Kohei Uchimura Wins Second Rio 2016 Olympic All-around Gold In Gymnastics

Two finals, two golds for Uchimura

Two days after having clinched the Men’s team title for Japan, Kohei Uchimura was back on the field of play, where he doubled his Olympic gold medal count in the All-around competition. But never has the six time World Champion had to fight so hard to keep his name at the top of the scoreboard.
Before the last rotation, Uchimura found himself in the unusual position of trailing Ukraine’s raising star Oleg Verniaiev by nearly a whole point.

In a suspense-filled finish on the Horizontal Bar, Uchimura, the 2015 World champion on the apparatus, managed to make up the difference, pocketing his second Olympic gold in this event by a mere 0.099 points.

“King Kohei” now possesses seven Olympic medals, three of them gold. He will have another chance to add to his collection in Sunday’s Floor final, the single apparatus event final for which he has qualified.

Eight years at the top
This new victory marks a record eighth consecutive year Uchimura has gone undefeated in major international All-around competition, with the Japanese master continuing to add new chapters to his legend. Not only has he maintained his supremacy over the competition, in Rio he became the first gymnast to win back-to-back Olympic All-around titles since his compatriot Sawao Kato in 1972.
Already considered the greatest male gymnast of all time, Uchimura, 27, owns seven Olympic and 19 World medals. “I have managed to defend this title here, but this time was really the trickiest for me,” said Uchimura, who hopes to compete at the 2020 Olympic Games in Tokyo.

 Kohei Uchimura (JPN) and Oleg Verniaiev (UKR)
Kohei Uchimura (JPN) and Oleg Verniaiev (UKR)

Verniaiev, the man who made the king tremble
Oleg Verniaiev didn’t manage to get gold at the end of the day, but he was “quite happy to have made Kohei very nervous!” The 2015 European and European Games champion took the lead with the best performance on Rings and padded it on Parallel Bars, an apparatus on which he demonstrated the excellence that won him a World title on the event in 2014. Even if he was not able to challenge Uchimura on the High Bar, the young Ukrainian proved he has the mental strengh of a champion.

“You might think that I sort of regret competing against this strong athlete, and many people would say ‘Wait until Kohei leaves and you can get the medals easily.’ But there are no weak athletes in this sport, and the fact that we compete with this legend, who has been on top since 2009, is the coolest thing in the world,” said Verniaiev.

After this silver medal, Verniaiev has four other chances to try to reach gold: He will compete in event finals on Pommel Horse, Vault, Parallel Bars and Horizontal Bar.

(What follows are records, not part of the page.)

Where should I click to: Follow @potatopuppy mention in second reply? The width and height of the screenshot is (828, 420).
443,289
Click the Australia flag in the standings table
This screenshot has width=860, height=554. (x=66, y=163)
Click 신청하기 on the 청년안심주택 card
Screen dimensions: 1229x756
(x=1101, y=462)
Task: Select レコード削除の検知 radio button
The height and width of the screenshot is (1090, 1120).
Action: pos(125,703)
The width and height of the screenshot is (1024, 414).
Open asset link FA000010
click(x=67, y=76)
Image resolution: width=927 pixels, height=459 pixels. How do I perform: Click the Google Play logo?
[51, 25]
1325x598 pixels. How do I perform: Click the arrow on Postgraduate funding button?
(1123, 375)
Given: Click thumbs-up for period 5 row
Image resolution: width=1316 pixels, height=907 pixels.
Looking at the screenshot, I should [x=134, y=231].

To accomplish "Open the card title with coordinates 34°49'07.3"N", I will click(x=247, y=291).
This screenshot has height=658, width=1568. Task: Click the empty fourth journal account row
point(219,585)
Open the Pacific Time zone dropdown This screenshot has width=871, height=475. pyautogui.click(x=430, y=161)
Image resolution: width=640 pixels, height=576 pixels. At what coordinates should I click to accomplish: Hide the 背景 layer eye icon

A third bronze for Whitlock
Boosted by Britain’s home Games in 2012, Max Whitlock won bronze medals in the Team competition and on Pommel Horse in London. Four years later, he wears a third Olympic bronze, after edging Russia’s David Belyavskiy by 0.153.

Whitlock, who in 2015 became the first British man to win a World title in Artistic Gymnastics (Pommel Horse), continues to write glorious pages in British gymnastics history. Wednesday night, he became the first Briton to stand on the Olympic All-Around podium since 1908.